* Task statement:
Reproduce the part of the entries below that opens with the line containing "Task: Refresh the risks list" and closes with the line containing "coord(53,36)", both of those lines included.

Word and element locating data
>> Start
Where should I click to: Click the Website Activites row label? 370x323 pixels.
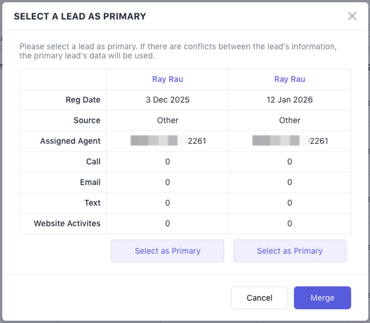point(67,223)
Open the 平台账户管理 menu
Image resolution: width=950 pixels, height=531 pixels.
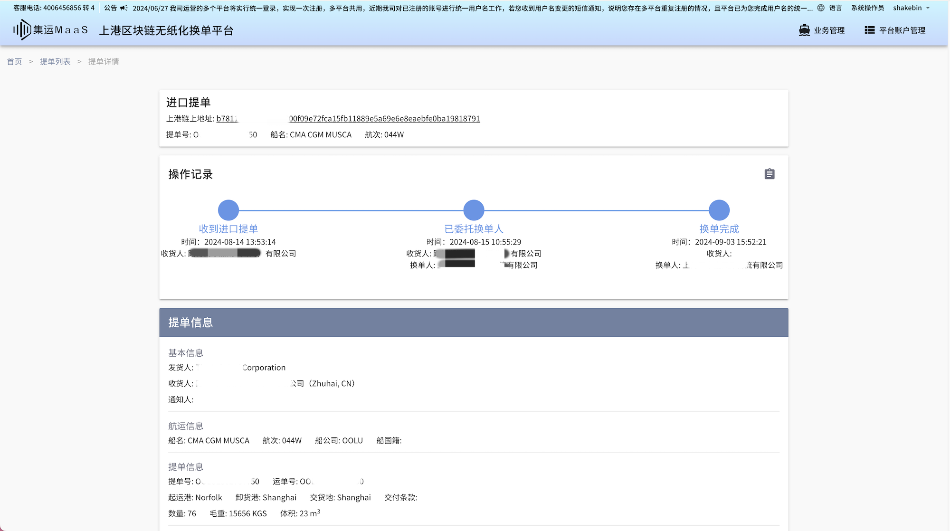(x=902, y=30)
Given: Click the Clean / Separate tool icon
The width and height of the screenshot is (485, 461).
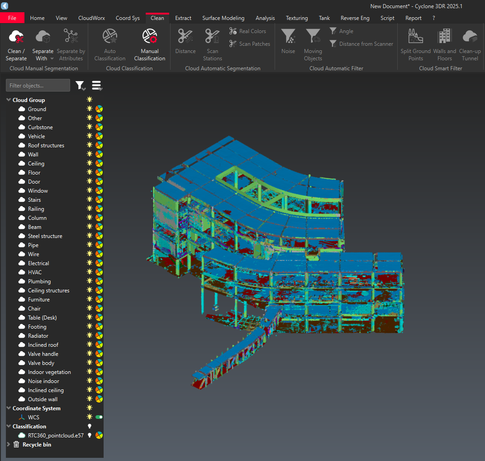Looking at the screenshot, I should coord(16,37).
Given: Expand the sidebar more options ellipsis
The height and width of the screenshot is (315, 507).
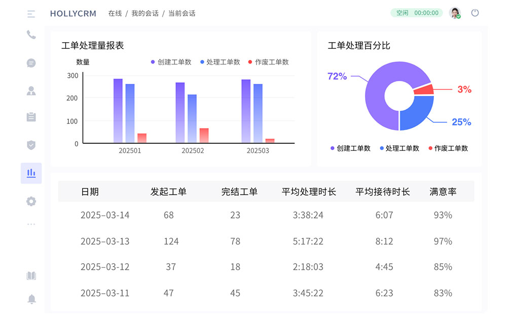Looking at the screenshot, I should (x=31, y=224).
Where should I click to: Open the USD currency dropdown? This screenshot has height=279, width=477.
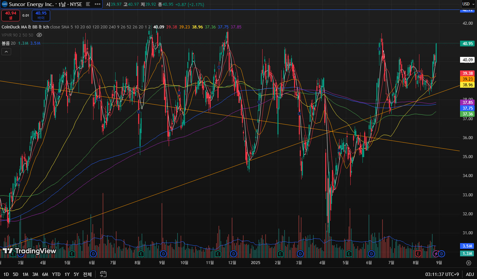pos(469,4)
>> End
>> Start
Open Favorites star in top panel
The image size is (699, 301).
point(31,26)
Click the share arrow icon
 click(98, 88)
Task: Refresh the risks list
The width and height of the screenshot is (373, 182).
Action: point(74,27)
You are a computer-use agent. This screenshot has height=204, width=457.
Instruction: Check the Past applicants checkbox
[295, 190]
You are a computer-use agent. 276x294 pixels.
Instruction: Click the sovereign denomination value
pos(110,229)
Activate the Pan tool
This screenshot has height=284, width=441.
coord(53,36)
>> End
* Full answer:
Task: Refresh the risks list
The width and height of the screenshot is (373, 182).
Action: point(74,27)
You are a computer-use agent. This screenshot has height=204, width=457.
Instruction: Check the Past applicants checkbox
[295, 190]
You are a computer-use agent. 276x294 pixels.
Instruction: Click the sovereign denomination value
pos(110,229)
Activate the Pan tool
This screenshot has height=284, width=441.
coord(53,36)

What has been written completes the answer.